Problem requirements: For the records below, give the count of lines holding the word "text" and nothing more.

Information:
---

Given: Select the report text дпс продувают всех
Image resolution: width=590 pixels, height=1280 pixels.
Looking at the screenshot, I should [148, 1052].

---

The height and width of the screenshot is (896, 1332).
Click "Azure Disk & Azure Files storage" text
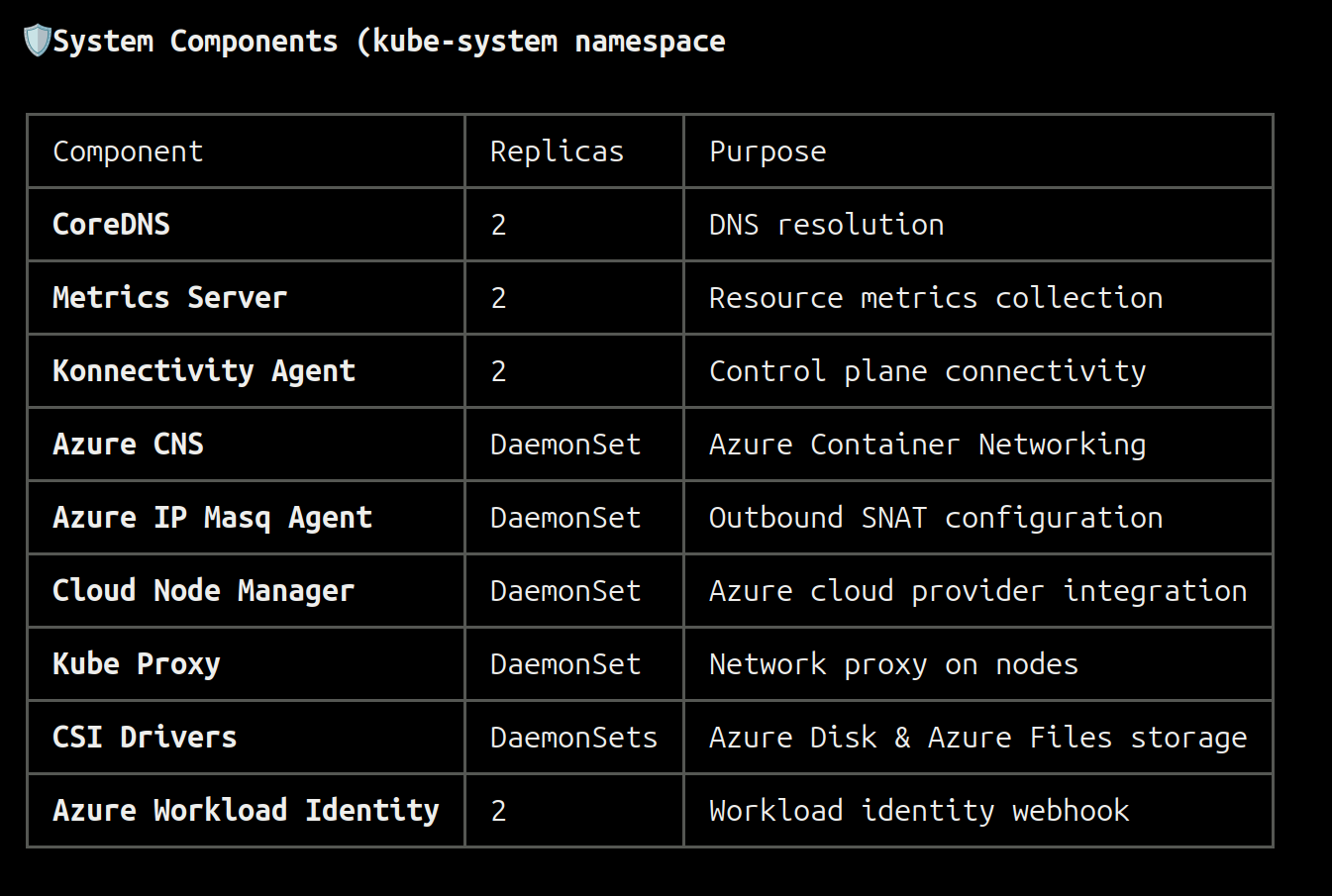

---

Answer section: 2